A Semi-Supervised Assessor of Neural Architectures

arXiv:2005.06821v175 citations
Originality Incremental advance
AI Analysis

This addresses the efficiency bottleneck in neural architecture search for researchers and practitioners, though it is incremental as it builds on existing performance prediction methods.

The paper tackles the problem of reducing the number of fully trained neural architectures needed for neural architecture search by proposing a semi-supervised assessor that uses an auto-encoder and graph convolutional network to predict performance, achieving a significant reduction in required architectures on the NAS-Benchmark-101 dataset.

Neural architecture search (NAS) aims to automatically design deep neural networks of satisfactory performance. Wherein, architecture performance predictor is critical to efficiently value an intermediate neural architecture. But for the training of this predictor, a number of neural architectures and their corresponding real performance often have to be collected. In contrast with classical performance predictor optimized in a fully supervised way, this paper suggests a semi-supervised assessor of neural architectures. We employ an auto-encoder to discover meaningful representations of neural architectures.
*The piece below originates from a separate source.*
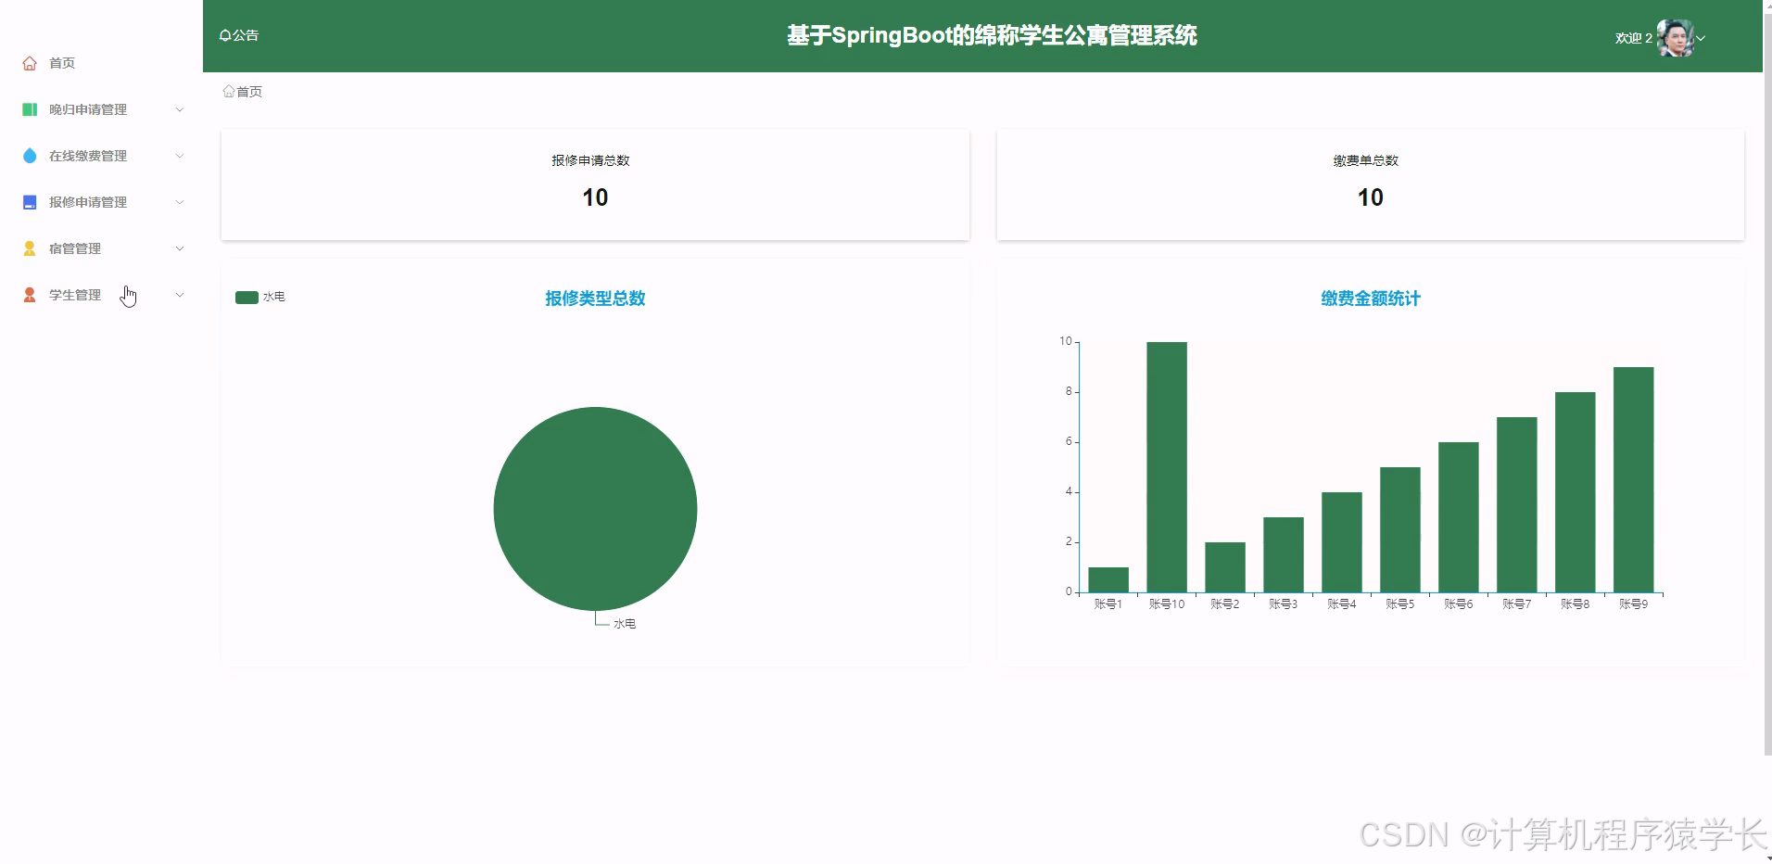Image resolution: width=1772 pixels, height=864 pixels.
Task: Click the 学生管理 user icon
Action: pyautogui.click(x=29, y=294)
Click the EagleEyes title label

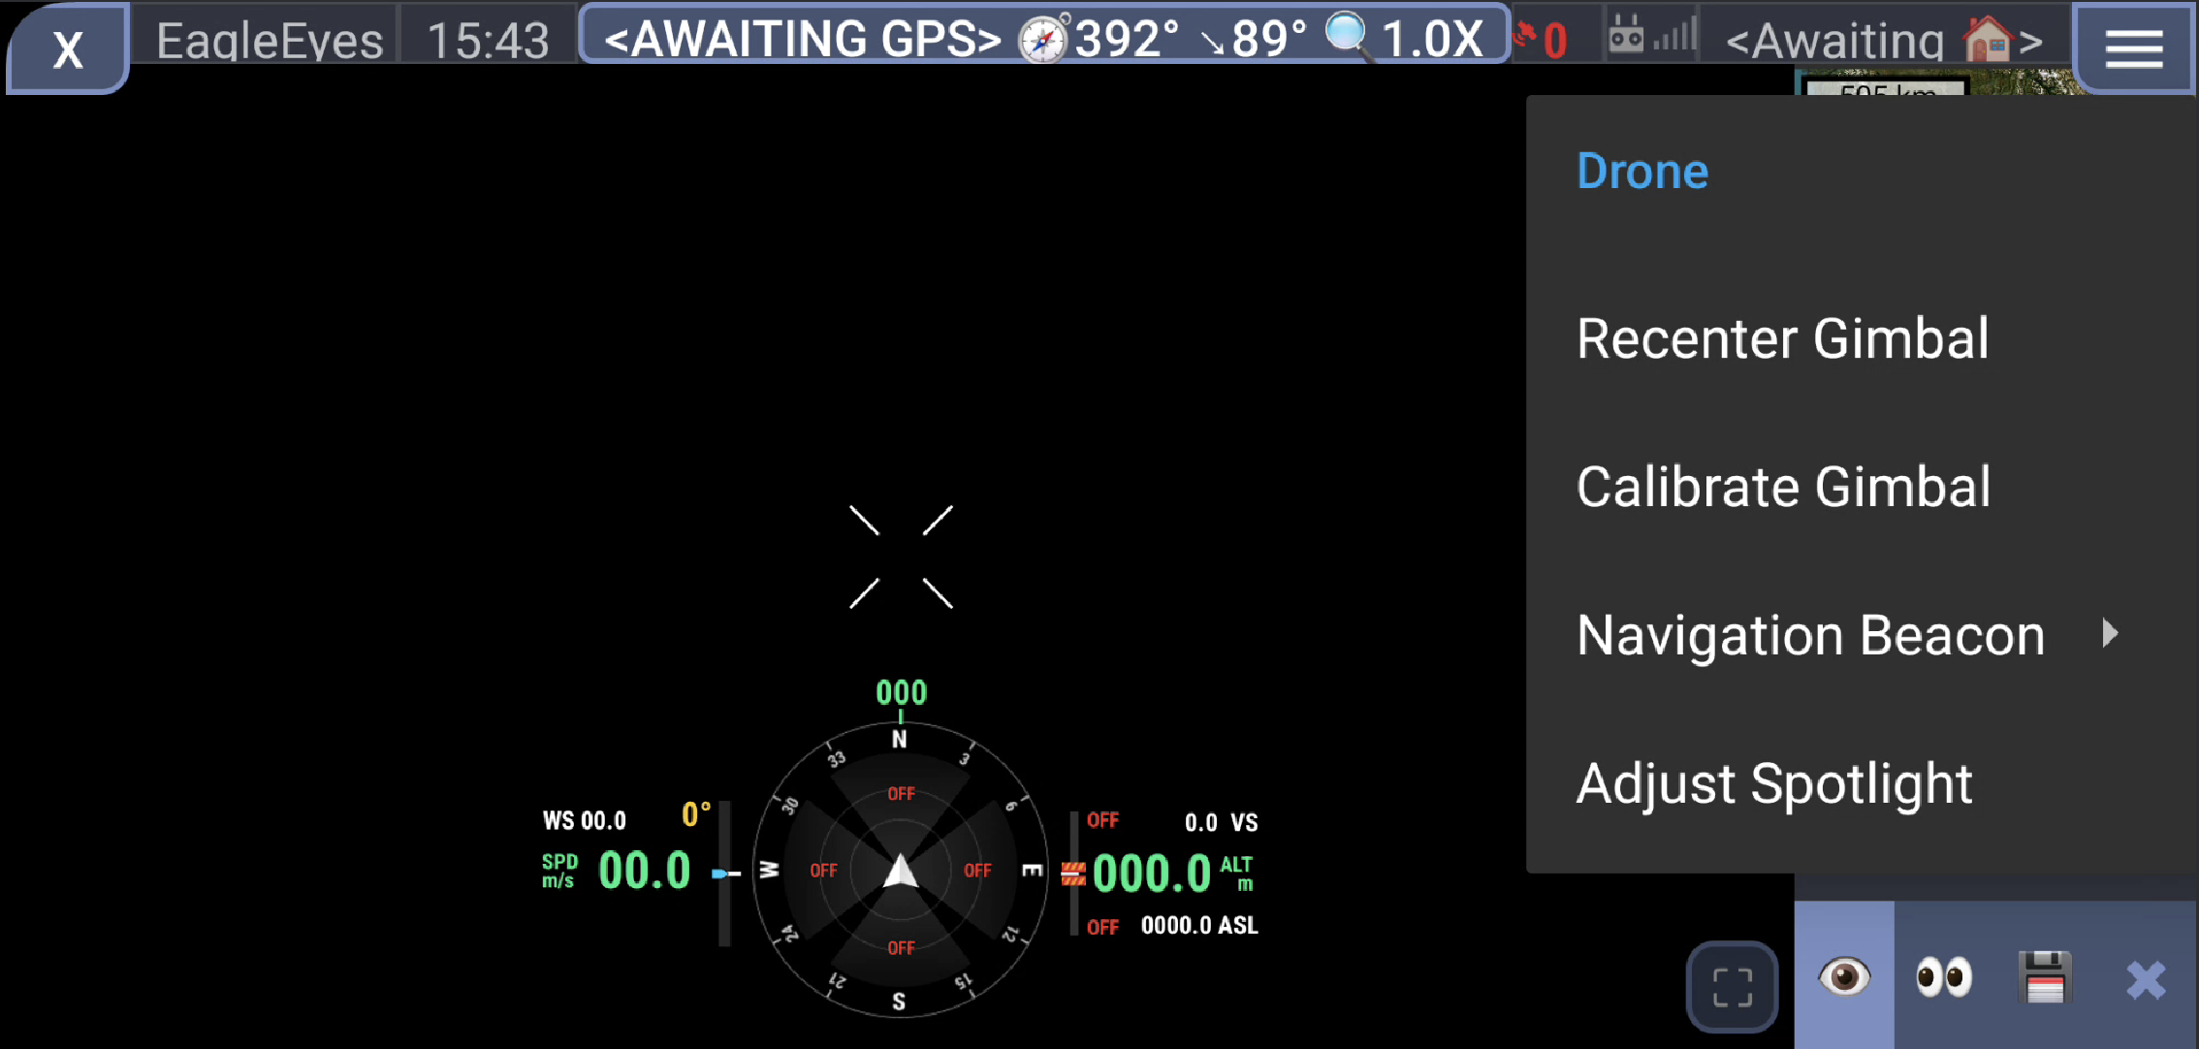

Taking each neural architecture as an individual instance in the search space, we construct a graph to capture their intrinsic similarities, where both labeled and unlabeled architectures are involved. A graph convolutional neural network is introduced to predict the performance of architectures based on the learned representations and their relation modeled by the graph. Extensive experimental results on the NAS-Benchmark-101 dataset demonstrated that our method is able to make a significant reduction on the required fully trained architectures for finding efficient architectures.